This is what I am talking about! Ebook scandal. Academic publishing has always been bad but I have never known it to be as bad as this. This is the new normal. And under pandemic conditions too. @Jisc @IFLA @GOVUK @AlexChalkChelt @LIBEReurope @researchinfo @Number10press
I cannot populate reading lists for courses running in September because publishers have made them unavailable or prohibitive prices. What are students supposed to read? Academic Publishers gross profiteering from publicly funded work. Regulation, NOW
which reminds me....I must email my MP about this finally.
also, anyone up for penning an open letter with me to send to the HE minister?
I am aware that , given the IL drive of recent decades, few academic librarians are still responsible for actively spending course reading budgets.
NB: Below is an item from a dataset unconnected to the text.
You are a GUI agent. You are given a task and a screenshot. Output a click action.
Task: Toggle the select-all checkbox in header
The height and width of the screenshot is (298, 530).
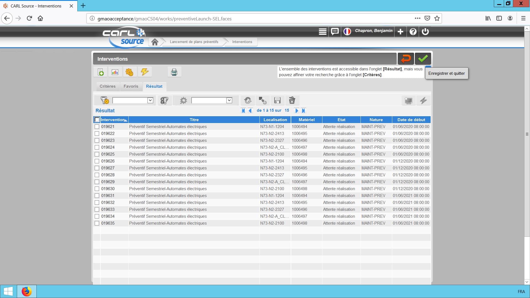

Has it made everyone too distant?
we don't even have that option (not that I would want it) because we don't have the money. I have to scrutinise every single spend and eek out every penny I can. This is only going to get worse
email from @ProQuest telling me the @routledgebooks ebook I ordered for £137 for a 3 user licence back in December 2019 mysteriously did not get processed. Routledge has since increased the price to £550 FOR A SINGLE USER LICENCE. No surprises for guessing the response when I ...
asked them to honour the original price. Suffice it to say I cannot afford the book for my students and SU licence is useless. This has to stop
The only difference being they have relabled the books 'etextbooks' 'premium'. That is all. And I am hearing librarians repeating this label unquestioningly as if they are indeed a different thing. Please don't. You are normalising it
Ps my academics are getting cross I can't provide the book. I am telling them about the planned open letter. They are keen to support it. Librarians, it will not harm your liason credibility to get involved. Our job is to advocate for fair access to information.